Acquiring abandoned parcels, demolishing substandard buildings, and assembling properties for redevelopment are part of Dayton’s strategy to reduce vacancy rates in the area. Before the Germantown Village project, the vacancy rate in this and an adjacent neighborhood, which the city analyzes together, was 35.8 percent. By 2012, after the Germantown Village site had been purchased but not yet constructed, and following a similar project in the adjacent neighborhood, the area’s vacancy rate had fallen to 19.1 percent. “Between these two projects, we were able to significantly impact the vacancy rate, help to clean up these neighborhoods, and refresh them for future development,” says Amy Riegel, community development manager in Dayton’s Department of Planning and Community Development. Scott Puffer, vice president at Michaels Development Company, says that Germantown Village’s success has proven the demand for affordable rental housing in the neighborhood. As a result, the developer is considering building an additional two or three phases of housing that will help ensure the neighborhood’s stabilization.

Design Elements

Photograph of eight people cutting a ribbon to officially open the Germantown Village development.
Then-Mayor Gary Leitzell (holding scissors) participates in the grand opening of Germantown Village, offering modern affordable housing in Dayton’s Innerwest neighborhood. Image courtesy of Jim Doyle of Larry Peck.
Germantown Village consists of five 2- and 3-story buildings containing 60 apartments, which are evenly split among 1-, 2- and 3-bedroom units. Fifteen of these are public housing units, and 45 have project-based vouchers. Twenty-four units are set aside for households earning 60 percent or less of the area median income (AMI) for a family of 4; 30 are for those earning no more than 50 percent of AMI; and 6 are for those earning 35 percent or less of AMI. In Dayton, the qualifying income levels are approximately $36,100; $30,100; and $21,100 a year, respectively, for a family of four. The development’s income restrictions will remain in place for 30 years.

Each unit includes energy-efficient stainless steel kitchen appliances as well as a washer/dryer, ceiling fan, and microwave. Puffer adds that each home has two entrances, which was one of the developers’ “main design goals: from the front, residents can watch the streets; from the back, they can see their children playing in the playground” located in the middle of the block. The apartments have front doors a few steps from sidewalks along the public streets, and parking is located behind the units. “We’re hoping that [this design] translates into a community that has a significant amount of pride in its living environment,” says Puffer.
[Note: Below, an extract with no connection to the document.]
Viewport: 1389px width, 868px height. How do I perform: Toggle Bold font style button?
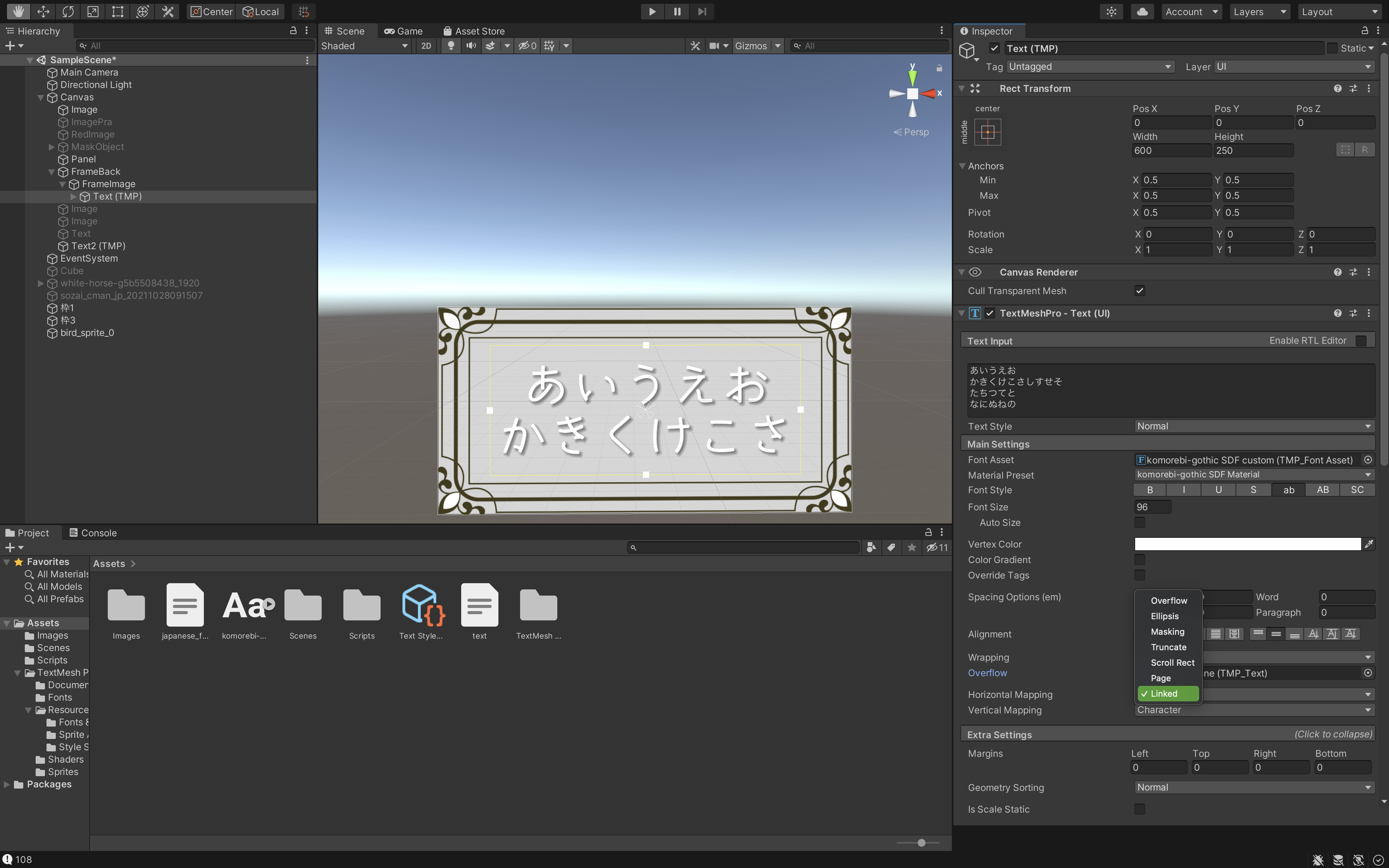click(x=1149, y=490)
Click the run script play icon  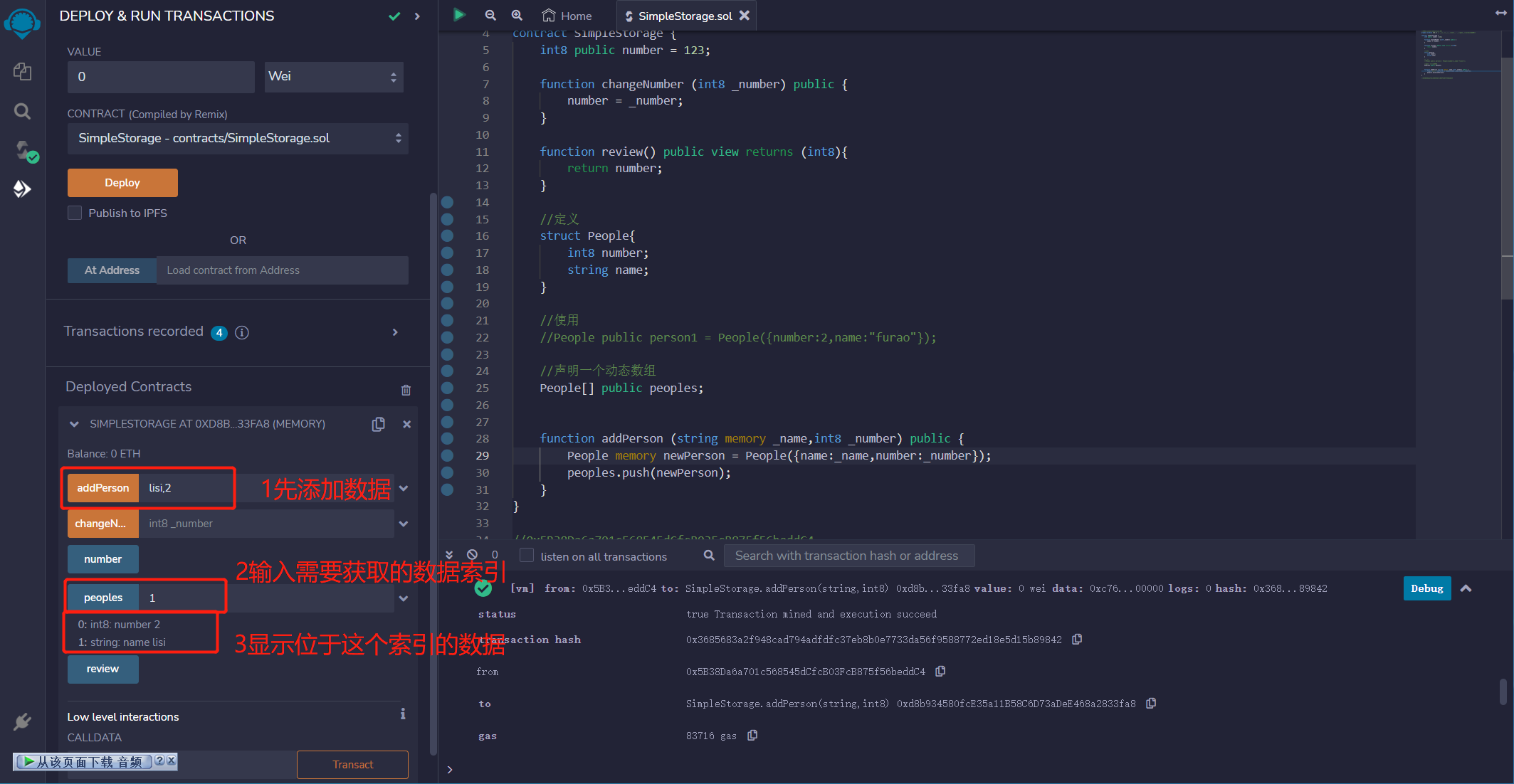(x=459, y=15)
Germantown Village also includes a community center, a community garden, and walking paths. Designed by CR architecture + design, the project is meant to respond to the historic character of the nearby Wright-Dunbar neighborhood, once home to the Wright Brothers and to Paul Laurence Dunbar, one of the country’s first African-American poets and novelists whose writing received national attention.

Funding Details

The project, a public-private partnership, cost $12.8 million. Approximately $8.7 million was raised through the sale of low-income housing tax credits purchased by UnitedHealthcare and U.S. Bank’s U.S. Bancorp Community Development Corporation. Approximately $1.25 million came from the Neighborhood Stabilization Program 2, and $340,000 came from HOME Investment Partnerships Program funds. The project also received $1.25 million in Replacement Housing Factor funds from the housing authority.

Need for New Housing

Despite Dayton’s reduced population and high vacancy rates, the city still needs affordable housing that is in good condition. To address that need, in 2013, Greater Dayton Premier Management received $5.6 million from HUD’s Capital Fund Program to renovate and modernize its public housing stock. In addition, newly constructed affordable rental housing such as Germantown Village will help stabilize Dayton’s neighborhoods, which is considered a key step toward preserving the city’s viability in both CitiPlan 20/20 and Dayton’s consolidated plan for 2011–2015.

 
 
 


The contents of this article are the views of the author(s) and do not necessarily reflect the views or policies of the U.S. Department of Housing and Urban Development or the U.S. Government.